Solana (SOL) loses 2% on Wednesday, putting an end to a four-day rally fuelled by Bitcoin’s (BTC) sharp rise to almost a fresh all-time high. Despite the correction, the outlook for SOL remains positive, on-chain data and technical indicators show, adding to the chances that the recent uptrend could continue toward $190.
On-chain metrics such as the volume of SOL traded, the number of transactions and the number of unique active wallets (UAW) have increased in the past five days, according to data from DappRadar.
Volume climbed from $126.46 million on October 24 to $163.09 on October 29. It peaked on October 25 at $341.1 million.
As for transactions, increased from 17.4 million on October 24 to 19.2 million, while UAW more than doubled from 3.06 million to 6.19 million in the same period. Typically, an increase in active wallets within a short period of time is a sign of rising interest and demand from traders.
UAW, Volume and Transactions in the Solana network. Source: DappRadar
Solana price is in a clear uptrend in October. SOL climbed to a three-month high of $183.38 on Tuesday but corrected thereafter.
If the uptrend persists, SOL could target the lower boundary of the Fair Value Gap (FVG) between $193.69, a 9% increase from the current levels, and $192.24.
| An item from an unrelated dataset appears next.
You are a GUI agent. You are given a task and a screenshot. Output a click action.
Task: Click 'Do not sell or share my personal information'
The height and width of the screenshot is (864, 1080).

The Moving Average Convergence Divergence (MACD), a momentum indicator, shows green histogram bars above the neutral line. This implies that there may be positive underlying momentum in SOL price trend.
Traders need to watch this indicator closely, if the histogram bars turn red and appear under the neutral line, it could indicate a reversal in the asset’s price trend.
SOL/USDT daily chart
If the recent correction becomes a more pronounced pullback, Solana could find support at the 10-day Exponential Moving Average (EMA) at $156.03.